*EXERCISE*. Please return all records verbatim, no pictures.

(Beginning of SUPPLIED DATA)

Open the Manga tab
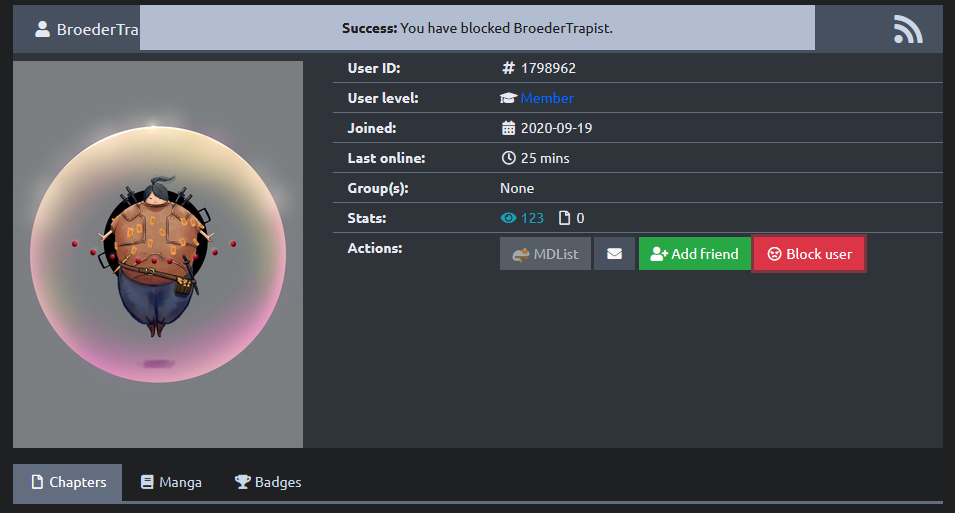 171,482
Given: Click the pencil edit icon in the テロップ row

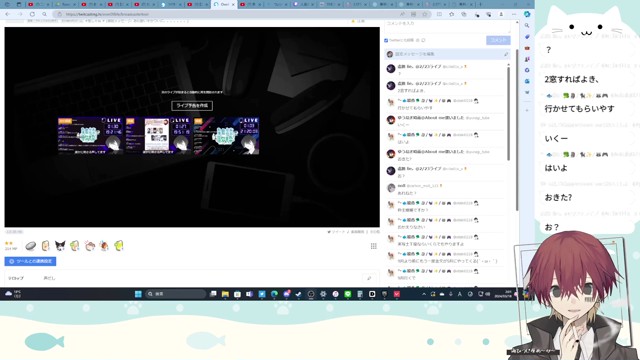Looking at the screenshot, I should 369,278.
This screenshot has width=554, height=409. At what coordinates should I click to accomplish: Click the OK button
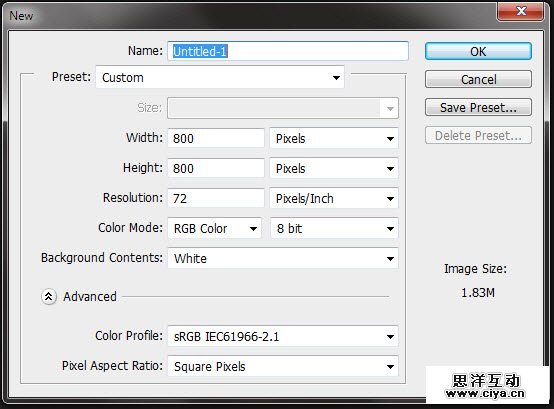tap(478, 52)
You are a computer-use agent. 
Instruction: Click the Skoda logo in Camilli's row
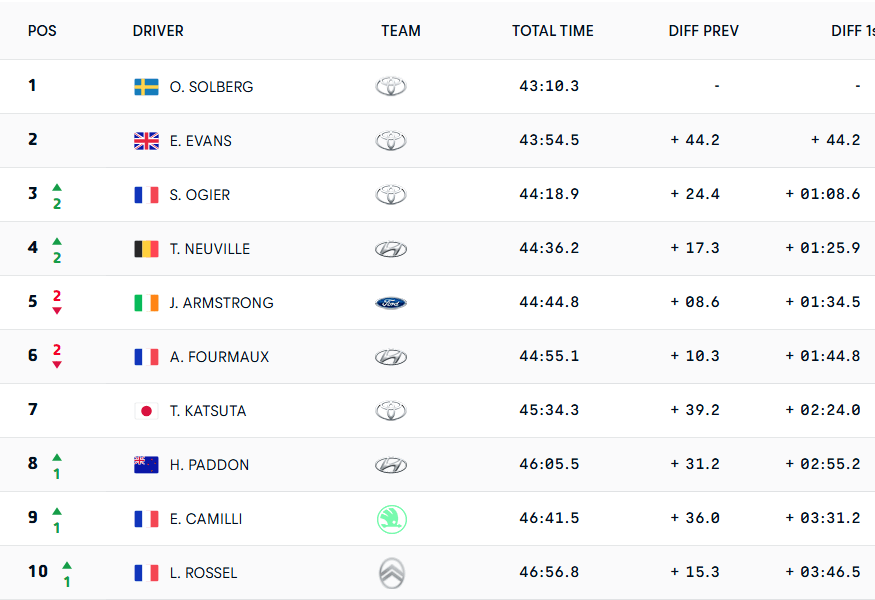391,519
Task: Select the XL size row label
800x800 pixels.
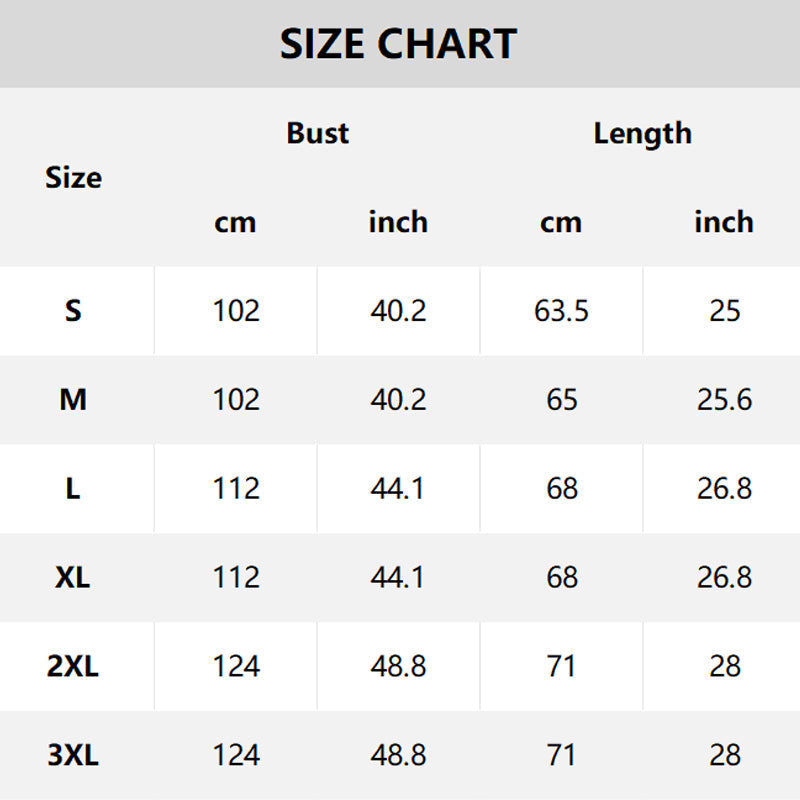Action: pos(73,577)
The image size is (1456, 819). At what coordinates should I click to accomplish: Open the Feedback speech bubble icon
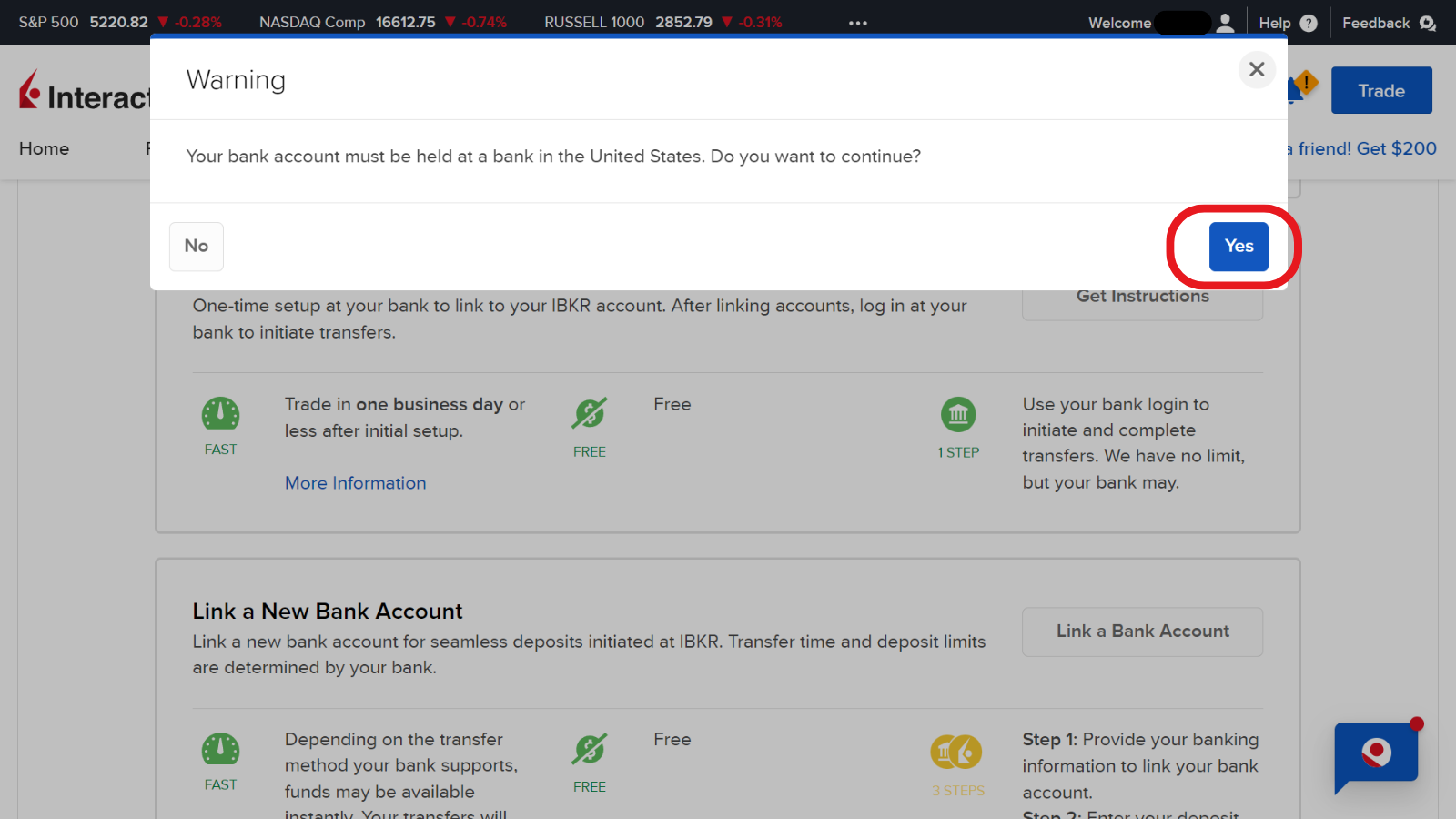pyautogui.click(x=1427, y=24)
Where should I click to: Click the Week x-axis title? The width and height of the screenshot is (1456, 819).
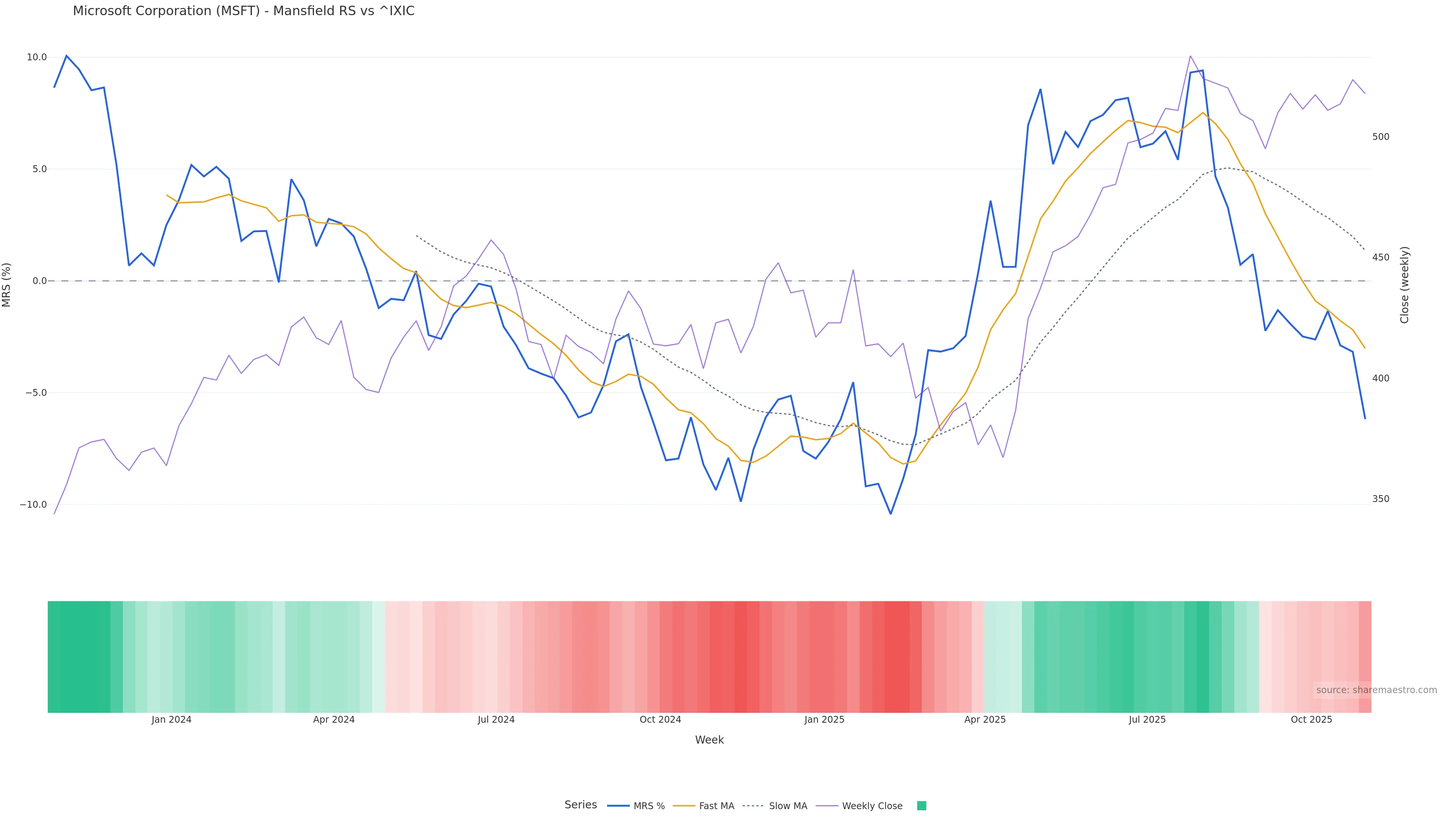pos(709,740)
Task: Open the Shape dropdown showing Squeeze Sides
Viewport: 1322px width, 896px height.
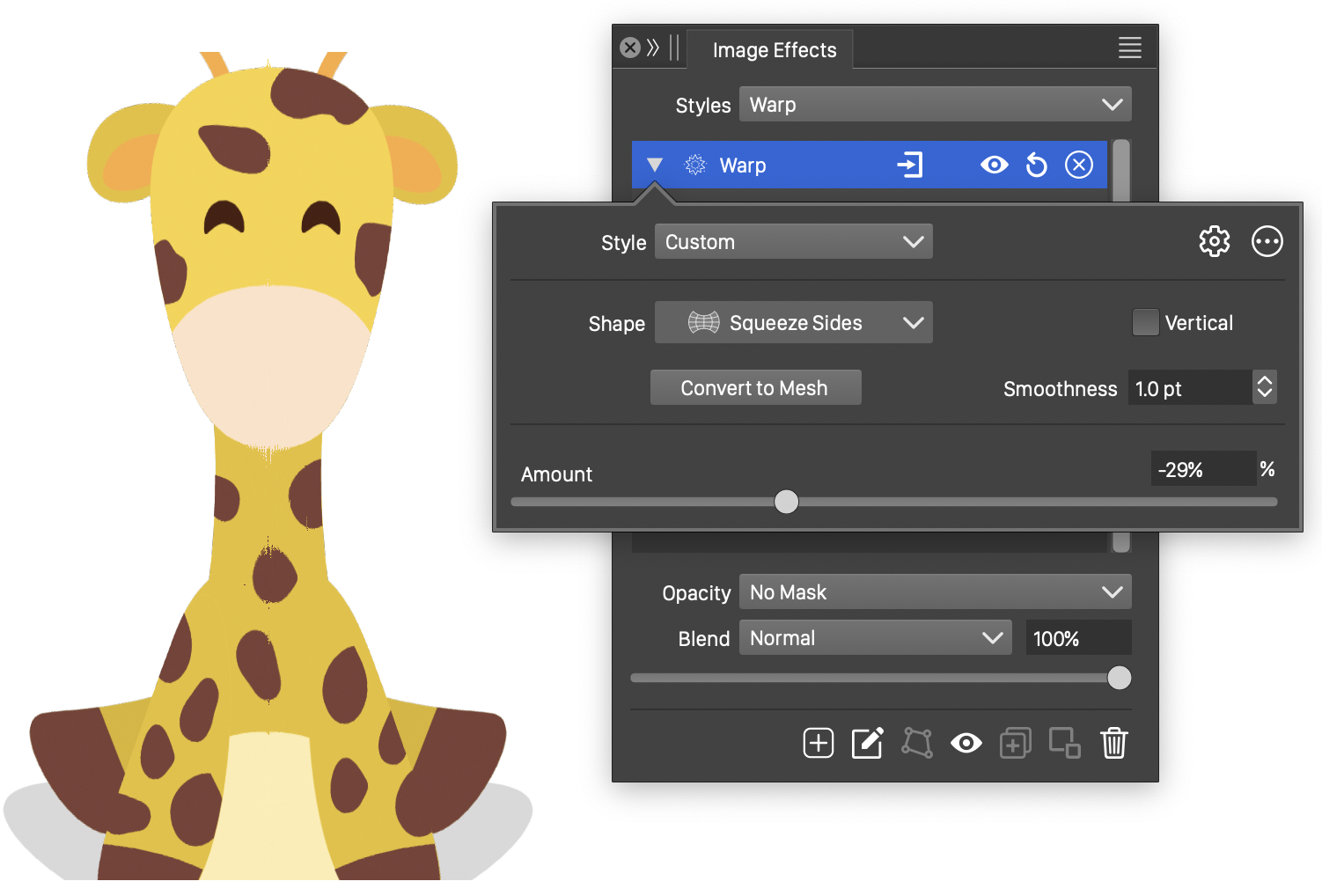Action: tap(793, 323)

(End of SUPPLIED DATA)

*SOLUTION FOR THIS EXERCISE*.
Open the Manga tab
 171,482
Given: Click the pencil edit icon in the テロップ row

Looking at the screenshot, I should 369,278.
This screenshot has width=554, height=409. At what coordinates should I click to accomplish: Click the OK button
tap(478, 52)
You are a computer-use agent. 
Instruction: Click the Skoda logo in Camilli's row
391,519
Task: Select the XL size row label
800x800 pixels.
Action: pos(73,577)
The image size is (1456, 819). At what coordinates should I click to accomplish: Open the Feedback speech bubble icon
pyautogui.click(x=1427, y=24)
Where should I click to: Click the Week x-axis title? The width and height of the screenshot is (1456, 819).
pos(709,740)
Task: Open the Shape dropdown showing Squeeze Sides
Viewport: 1322px width, 896px height.
Action: tap(793, 323)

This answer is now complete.